Des sanctions de plus en plus dissuasives
Sans autorisation préalable de changement d’usage, le propriétaire s’expose à une amende de 50 000 € par logement et une astreinte d’un montant maximal de 1 000 € par jour et par mètre carré jusqu’à régularisation. Désormais cette amende est doublée et passe à 100 000 euros. En outre, les intermédiaires qui facilitent le manquement des règles au changement d’usage s’exposent à une amende dont le montant peut atteindre 100 000 euros. La mise à disposition d’une plateforme numérique n’est pas concernée par cette sanction. Des sanctions pénales sont possibles en cas de fausse déclaration, dissimulation ou tentative de dissimulation des locaux soumis à déclaration (art. L. 651-3 du Code de la construction et de l’habitation) : emprisonnement d’un an et amende de 80 000 € (avec intervention de la brigade de répression de la délinquance astucieuse de la préfecture de police). En cas de défaut d’enregistrement du meublé de tourisme sur le téléservice de la ville de Paris, une amende d’un maximum de 10 000 euros peut s’appliquer (au lieu de 5 000 euros précédemment). En cas de dépassement du plafond de jours de location par an pour une résidence principale, l’amende maximale peut désormais aller jusqu’à 15 000 euros (au lieu de 10 000 euros, précédemment).
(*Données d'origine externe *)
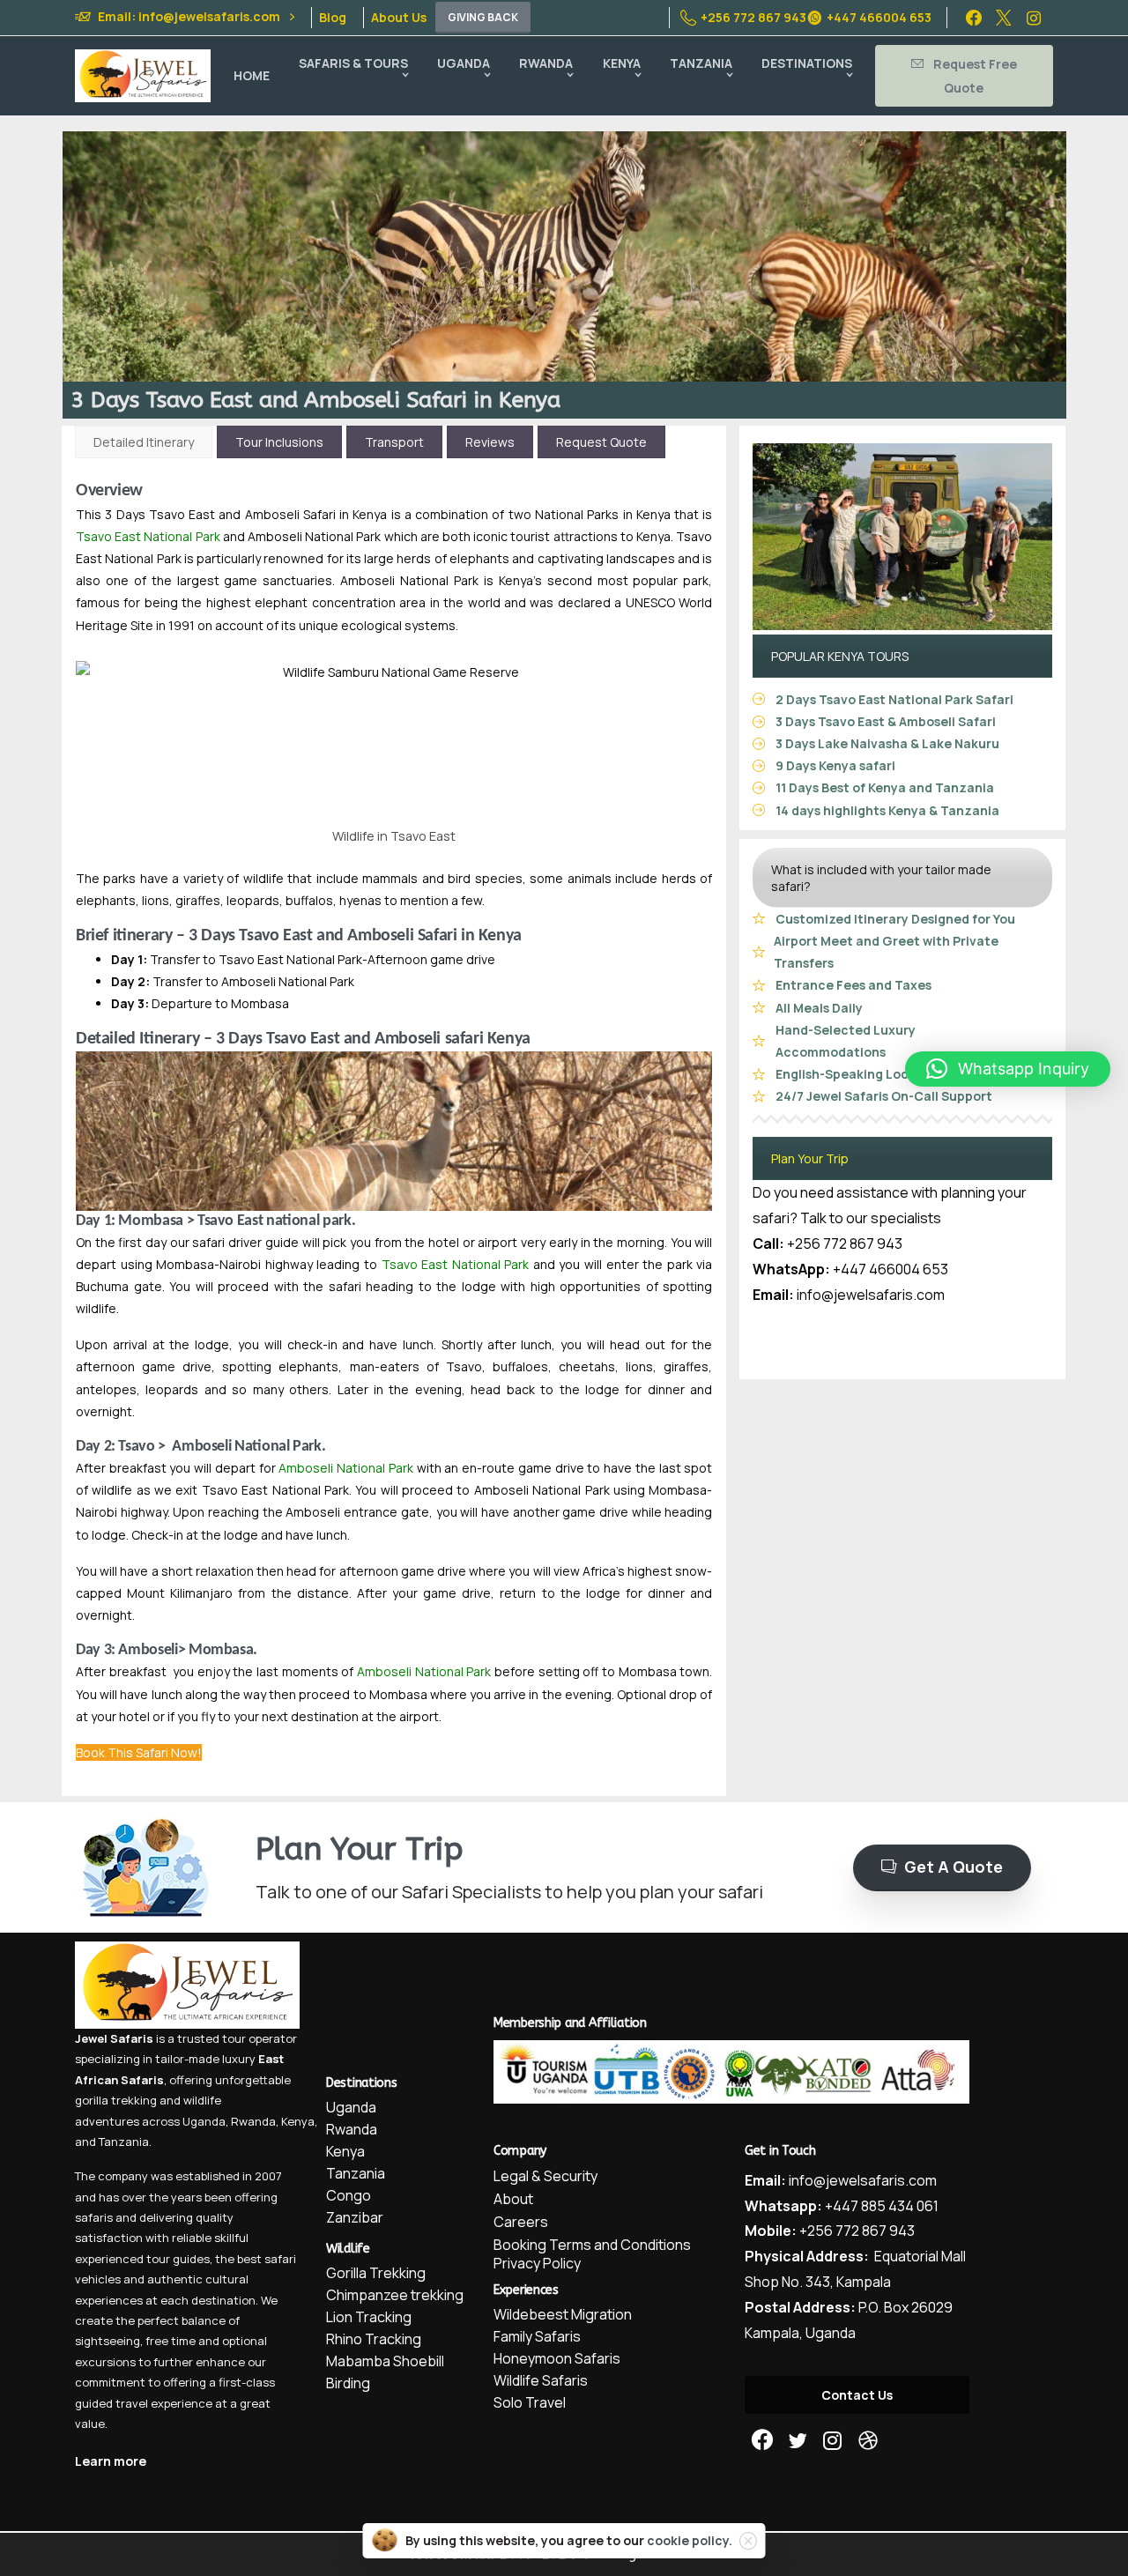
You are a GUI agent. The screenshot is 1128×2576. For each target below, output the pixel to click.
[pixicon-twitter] (797, 2441)
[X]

Et, en cas de défaut de transmission du relevé annuel de location du meublé de tourisme, l’amende peut atteindre la même somme. Enfin, en cas de fausses déclarations dans le cadre de la déclaration préalable, voire d’utilisation d’un faux numéro de déclaration, l’amende maximale est fixée à 20 000 €. En outre, dans la mesure où les propriétaires qui proposent un nouveau logement à la location en zone tendue et soumis à une autorisation de changement d’usage doivent fournir un diagnostic de performance énergétique (DPE) classé au moins F en 2025 et E en 2028, le maire peut demander à tout moment la transmission de ce DPE. À l’expiration de ce délai de deux mois, l’absence de transmission du DPE est passible d’une astreinte administrative de 100 € par jour au profit de la commune. En outre, le propriétaire qui louerait un bien sans respecter le niveau de performance énergétique encourt une amende dont le montant ne peut excéder 5 000 €. De quoi dissuader beaucoup de propriétaires de biens loués pour des courtes durées.